→ **Page excerpt**
[Start of Attachment]

The Herbarium at EKU
The EKU Herbarium consists of about 75,000 specimens arranged systematically by major groups (ferns, gymnosperms, angiosperms/dicots, angiosperms/monocots), and alphabetical by family, genus, and species within these major groups. Each specimen is mounted on standard herbarium paper with glue, with an attached label that includes the following standard data: state, county, scientific name, habitat, location (lat. and long. now preferred), collector and collecting number, and date. To obtain each specimen the following steps had to be taken: sample obtained from the field, transported to the herbarium and kept fresh in moist bags/newspapers, carefully arranged in dry newspapers in a plant press, then placed in a drier and dried for 3 days, then removed from the drier and deep-frozen (-40C) for 3 days, then identified (if not done so earlier) so that a label can be typed, the specimen and label then glued to the paper, the prepared specimen then filed into its proper place in the collection. Dollar values for herbarium collections range up to $10 per specimen (for travel, work time, and materials).

[End of Attachment]

→ **Data**
[Start of Attachment]

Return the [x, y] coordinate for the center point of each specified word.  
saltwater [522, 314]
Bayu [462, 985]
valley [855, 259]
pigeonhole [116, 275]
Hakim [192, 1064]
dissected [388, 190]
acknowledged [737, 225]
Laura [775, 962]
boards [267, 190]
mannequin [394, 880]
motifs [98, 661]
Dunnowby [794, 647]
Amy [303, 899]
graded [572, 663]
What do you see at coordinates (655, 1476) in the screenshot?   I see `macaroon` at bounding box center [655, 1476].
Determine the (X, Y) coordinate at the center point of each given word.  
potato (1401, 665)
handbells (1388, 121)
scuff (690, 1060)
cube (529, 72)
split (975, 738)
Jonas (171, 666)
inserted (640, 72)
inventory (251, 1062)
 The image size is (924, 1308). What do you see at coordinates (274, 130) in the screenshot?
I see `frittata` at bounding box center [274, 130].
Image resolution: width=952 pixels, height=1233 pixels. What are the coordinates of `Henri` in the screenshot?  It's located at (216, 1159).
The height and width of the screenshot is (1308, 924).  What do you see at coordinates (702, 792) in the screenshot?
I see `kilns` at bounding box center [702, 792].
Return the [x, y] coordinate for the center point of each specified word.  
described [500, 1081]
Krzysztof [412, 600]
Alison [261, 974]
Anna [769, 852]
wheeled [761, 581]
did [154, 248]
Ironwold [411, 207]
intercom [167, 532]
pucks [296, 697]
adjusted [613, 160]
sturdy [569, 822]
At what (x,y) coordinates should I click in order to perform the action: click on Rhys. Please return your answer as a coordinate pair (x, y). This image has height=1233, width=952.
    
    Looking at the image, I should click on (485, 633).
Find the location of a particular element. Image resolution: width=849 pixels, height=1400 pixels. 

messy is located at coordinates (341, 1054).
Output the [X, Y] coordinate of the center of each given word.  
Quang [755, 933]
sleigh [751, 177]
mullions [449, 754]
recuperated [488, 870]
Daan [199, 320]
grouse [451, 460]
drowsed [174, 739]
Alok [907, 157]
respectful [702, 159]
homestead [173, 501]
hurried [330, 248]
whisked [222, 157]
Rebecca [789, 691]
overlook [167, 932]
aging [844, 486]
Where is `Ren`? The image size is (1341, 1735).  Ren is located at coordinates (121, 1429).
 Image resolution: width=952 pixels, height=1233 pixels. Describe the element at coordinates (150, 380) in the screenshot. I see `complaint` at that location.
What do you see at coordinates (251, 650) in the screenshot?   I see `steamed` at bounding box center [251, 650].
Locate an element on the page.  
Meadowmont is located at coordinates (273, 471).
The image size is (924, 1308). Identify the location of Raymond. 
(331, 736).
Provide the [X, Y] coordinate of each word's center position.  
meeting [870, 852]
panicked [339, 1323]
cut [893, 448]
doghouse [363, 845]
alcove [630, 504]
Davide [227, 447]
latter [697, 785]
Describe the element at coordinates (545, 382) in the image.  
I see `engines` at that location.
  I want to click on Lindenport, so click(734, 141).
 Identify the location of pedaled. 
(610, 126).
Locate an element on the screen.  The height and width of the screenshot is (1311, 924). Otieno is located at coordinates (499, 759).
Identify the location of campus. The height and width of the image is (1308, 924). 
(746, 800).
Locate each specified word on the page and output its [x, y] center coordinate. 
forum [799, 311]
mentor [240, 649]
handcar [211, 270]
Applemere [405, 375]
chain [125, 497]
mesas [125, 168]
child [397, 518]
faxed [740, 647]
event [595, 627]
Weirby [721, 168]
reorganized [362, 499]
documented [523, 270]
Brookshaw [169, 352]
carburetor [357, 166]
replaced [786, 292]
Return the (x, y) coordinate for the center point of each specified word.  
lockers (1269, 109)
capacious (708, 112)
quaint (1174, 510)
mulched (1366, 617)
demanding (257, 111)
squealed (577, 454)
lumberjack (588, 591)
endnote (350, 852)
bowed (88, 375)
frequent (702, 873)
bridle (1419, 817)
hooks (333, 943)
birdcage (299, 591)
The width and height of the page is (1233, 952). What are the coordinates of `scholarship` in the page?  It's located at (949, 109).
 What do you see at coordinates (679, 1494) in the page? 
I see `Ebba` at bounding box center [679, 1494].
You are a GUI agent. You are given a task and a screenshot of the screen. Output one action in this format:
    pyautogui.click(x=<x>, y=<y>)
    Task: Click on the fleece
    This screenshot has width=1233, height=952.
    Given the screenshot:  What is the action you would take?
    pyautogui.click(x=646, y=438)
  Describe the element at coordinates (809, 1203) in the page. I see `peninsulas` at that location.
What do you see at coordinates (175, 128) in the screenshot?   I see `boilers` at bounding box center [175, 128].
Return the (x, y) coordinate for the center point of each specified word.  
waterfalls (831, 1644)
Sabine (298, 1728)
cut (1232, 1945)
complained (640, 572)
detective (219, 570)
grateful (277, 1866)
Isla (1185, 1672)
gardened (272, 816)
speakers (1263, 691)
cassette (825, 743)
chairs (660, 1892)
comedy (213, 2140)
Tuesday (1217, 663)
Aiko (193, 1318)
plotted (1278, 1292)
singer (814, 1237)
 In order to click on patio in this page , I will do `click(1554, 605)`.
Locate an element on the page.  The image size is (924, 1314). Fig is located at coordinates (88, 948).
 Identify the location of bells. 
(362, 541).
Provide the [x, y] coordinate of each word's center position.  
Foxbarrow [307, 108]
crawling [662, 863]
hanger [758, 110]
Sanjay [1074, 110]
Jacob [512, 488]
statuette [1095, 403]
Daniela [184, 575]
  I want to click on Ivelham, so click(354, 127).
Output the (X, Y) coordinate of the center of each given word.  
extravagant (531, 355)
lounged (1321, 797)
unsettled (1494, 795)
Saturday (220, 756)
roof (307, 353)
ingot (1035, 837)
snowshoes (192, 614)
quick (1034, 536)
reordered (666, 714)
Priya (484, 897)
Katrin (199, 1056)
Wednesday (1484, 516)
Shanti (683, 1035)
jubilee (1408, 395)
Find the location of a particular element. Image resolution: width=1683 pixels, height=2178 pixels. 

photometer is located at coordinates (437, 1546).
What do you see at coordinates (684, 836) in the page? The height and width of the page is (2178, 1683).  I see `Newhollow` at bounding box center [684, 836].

[End of Attachment]

→ **Work request**
According to the EKU Herbarium text, at what temperature and for how long is each specimen deep-frozen after it comes out of the drier?

→ **Solved problem**
At -40C for 3 days.